Content starts

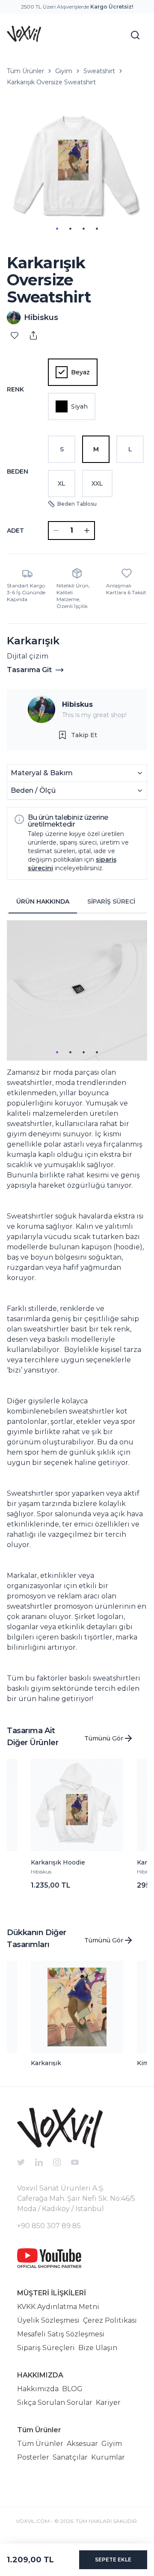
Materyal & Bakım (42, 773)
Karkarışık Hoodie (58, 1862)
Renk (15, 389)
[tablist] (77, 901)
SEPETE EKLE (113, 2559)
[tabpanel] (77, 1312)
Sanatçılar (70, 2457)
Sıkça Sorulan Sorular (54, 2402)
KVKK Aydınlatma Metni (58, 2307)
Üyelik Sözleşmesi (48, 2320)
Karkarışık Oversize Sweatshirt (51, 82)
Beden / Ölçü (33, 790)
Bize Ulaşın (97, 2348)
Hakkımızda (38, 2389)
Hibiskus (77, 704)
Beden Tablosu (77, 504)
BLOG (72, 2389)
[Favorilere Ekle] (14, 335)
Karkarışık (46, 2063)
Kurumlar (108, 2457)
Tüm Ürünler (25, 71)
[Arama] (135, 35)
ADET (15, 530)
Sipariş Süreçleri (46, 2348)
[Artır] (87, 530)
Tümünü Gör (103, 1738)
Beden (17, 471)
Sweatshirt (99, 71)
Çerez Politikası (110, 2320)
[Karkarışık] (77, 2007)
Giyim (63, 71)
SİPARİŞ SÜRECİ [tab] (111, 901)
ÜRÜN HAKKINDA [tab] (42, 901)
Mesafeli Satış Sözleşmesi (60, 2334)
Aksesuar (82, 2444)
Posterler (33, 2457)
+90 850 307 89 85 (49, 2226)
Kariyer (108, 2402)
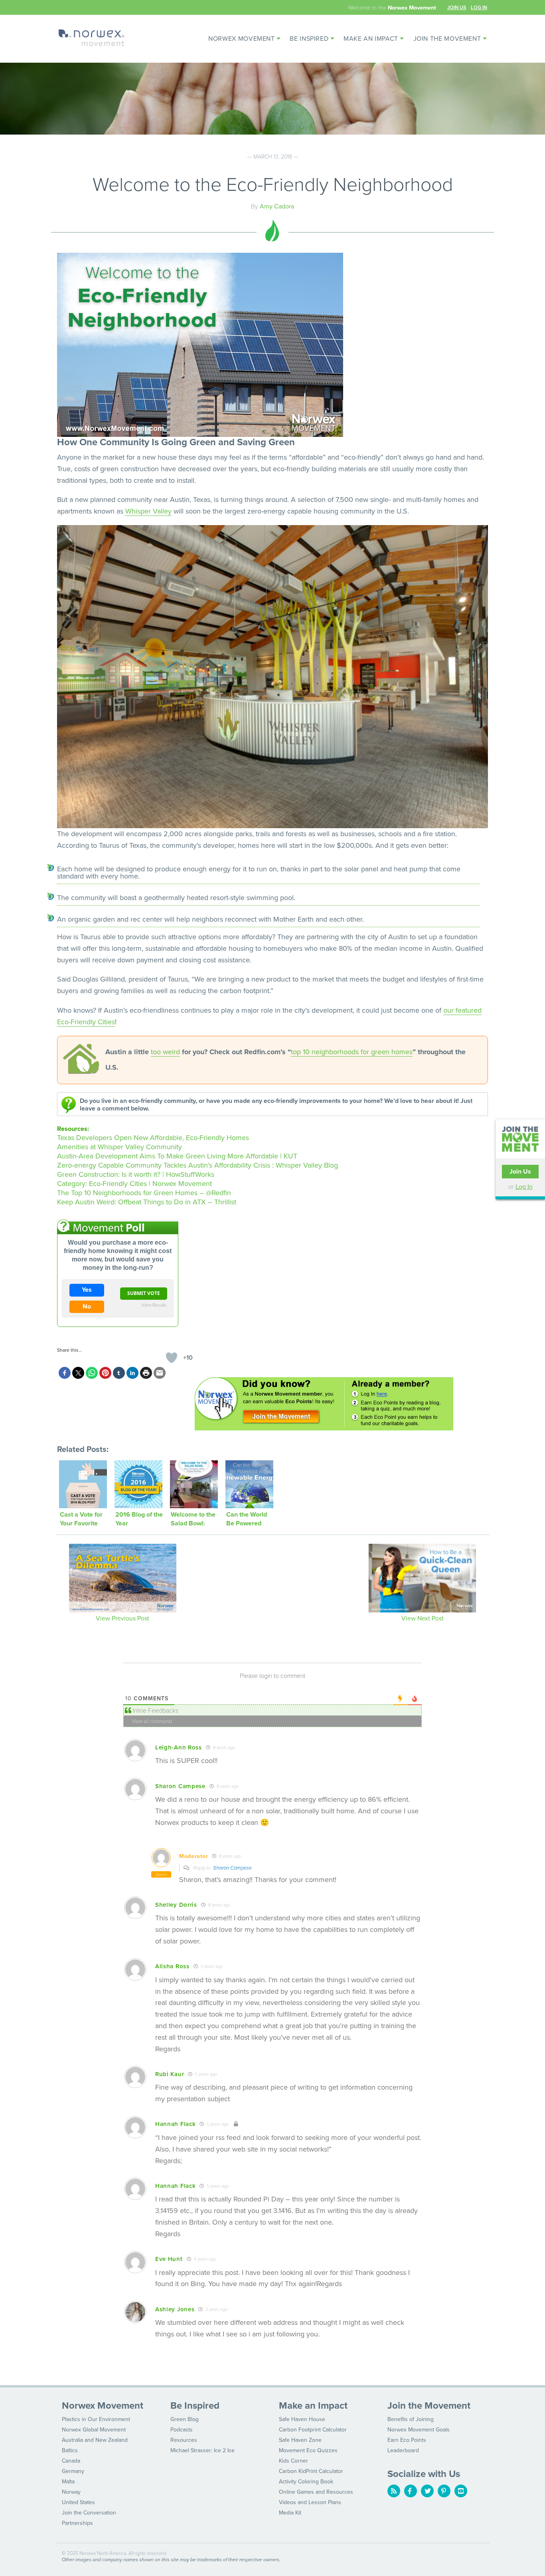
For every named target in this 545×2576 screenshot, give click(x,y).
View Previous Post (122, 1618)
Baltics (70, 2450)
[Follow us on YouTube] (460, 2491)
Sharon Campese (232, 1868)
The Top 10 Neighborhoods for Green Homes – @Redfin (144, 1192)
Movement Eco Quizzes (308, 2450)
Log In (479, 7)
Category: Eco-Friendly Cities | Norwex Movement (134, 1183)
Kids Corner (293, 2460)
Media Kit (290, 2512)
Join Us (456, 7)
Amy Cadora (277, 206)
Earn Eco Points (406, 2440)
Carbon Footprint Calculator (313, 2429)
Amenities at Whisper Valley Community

Content ends

**EXERCISE:** Print all the records again exactly; do not include any picture.

**RESULT OF THE EXERCISE:**
Materyal & Bakım (42, 773)
Karkarışık Hoodie (58, 1862)
Renk (15, 389)
[tablist] (77, 901)
SEPETE EKLE (113, 2559)
[tabpanel] (77, 1312)
Sanatçılar (70, 2457)
Sıkça Sorulan Sorular (54, 2402)
KVKK Aydınlatma Metni (58, 2307)
Üyelik Sözleşmesi (48, 2320)
Karkarışık Oversize Sweatshirt (51, 82)
Beden / Ölçü (33, 790)
Bize Ulaşın (97, 2348)
Hakkımızda (38, 2389)
Hibiskus (77, 704)
Beden Tablosu (77, 504)
BLOG (72, 2389)
[Favorilere Ekle] (14, 335)
Karkarışık (46, 2063)
Kurumlar (108, 2457)
Tüm Ürünler (25, 71)
[Arama] (135, 35)
ADET (15, 530)
Sipariş Süreçleri (46, 2348)
[Artır] (87, 530)
Tümünü Gör (103, 1738)
Beden (17, 471)
Sweatshirt (99, 71)
Çerez Politikası (110, 2320)
[Karkarışık] (77, 2007)
Giyim (63, 71)
SİPARİŞ SÜRECİ [tab] (111, 901)
ÜRÜN HAKKINDA [tab] (42, 901)
Mesafeli Satış Sözleşmesi (60, 2334)
Aksesuar (82, 2444)
Posterler (33, 2457)
+90 850 307 89 85 (49, 2226)
Kariyer (108, 2402)
For every named target in this 545×2576 screenshot, give click(x,y).
View Previous Post (122, 1618)
Baltics (70, 2450)
[Follow us on YouTube] (460, 2491)
Sharon Campese (232, 1868)
The Top 10 Neighborhoods for Green Homes – @Redfin (144, 1192)
Movement Eco Quizzes (308, 2450)
Log In (479, 7)
Category: Eco-Friendly Cities | Norwex Movement (134, 1183)
Kids Corner (293, 2460)
Media Kit (290, 2512)
Join Us (456, 7)
Amy Cadora (277, 206)
Earn Eco Points (406, 2440)
Carbon Footprint Calculator (313, 2429)
Amenities at Whisper Valley Community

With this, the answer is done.